A Good Job so Far, but How Much Is in the Tank?
Philips CEO Frans van Houten deserves quite a lot of credit for leading Philips' turnaround to this point, and three straight good quarters (despite a worsening operating environment pretty much around the globe) is a noteworthy accomplishment.

As I've said, though, I have my concerns about the durability/sustainability of this turnaround. I think Philips may actually emerge as a leader in lighting, if for no other reason than GE and Siemens have seemed to deprioritize these businesses after years of disappointment. On the healthcare side, though, I question whether the company can keep up with rivals like GE, Siemens and Hologic, and whether reimbursement will continue to support growth in imaging and respiratory care. Likewise, I question whether Philips can win the long-term battle in consumer appliances against its Korean and Chinese rivals.

The Bottom Line
My biggest concern with Philips as a stock, though, is the level of expectations already in the stock price. Today's price already seems to assume that Philips is going to lift its free cash flow margin into the mid-to-high single digits.

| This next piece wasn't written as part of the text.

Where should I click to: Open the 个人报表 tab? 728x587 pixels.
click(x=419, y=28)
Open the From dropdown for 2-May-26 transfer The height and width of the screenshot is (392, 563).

While that's not really ambitious at all relative to comparables like GE or Siemens, it's something this company hasn't done in over a decade. So while it's true that there's plenty of potential in Philips if the company can become a consistent double-digit ROIC generator and deliver free cash flow conversion margins in the low teens, that would seem to be a pretty ambitious call. Nevertheless, Philips is not all that expensive today on a trailing EV/EBTIDA basis, and that solid 3% dividend yield gives investors a reason to hang on and see if Philips really is capable of delivering top-tier performance.

At the time of writing, Stephen D. Simpson did not own any shares in any company mentioned in this article.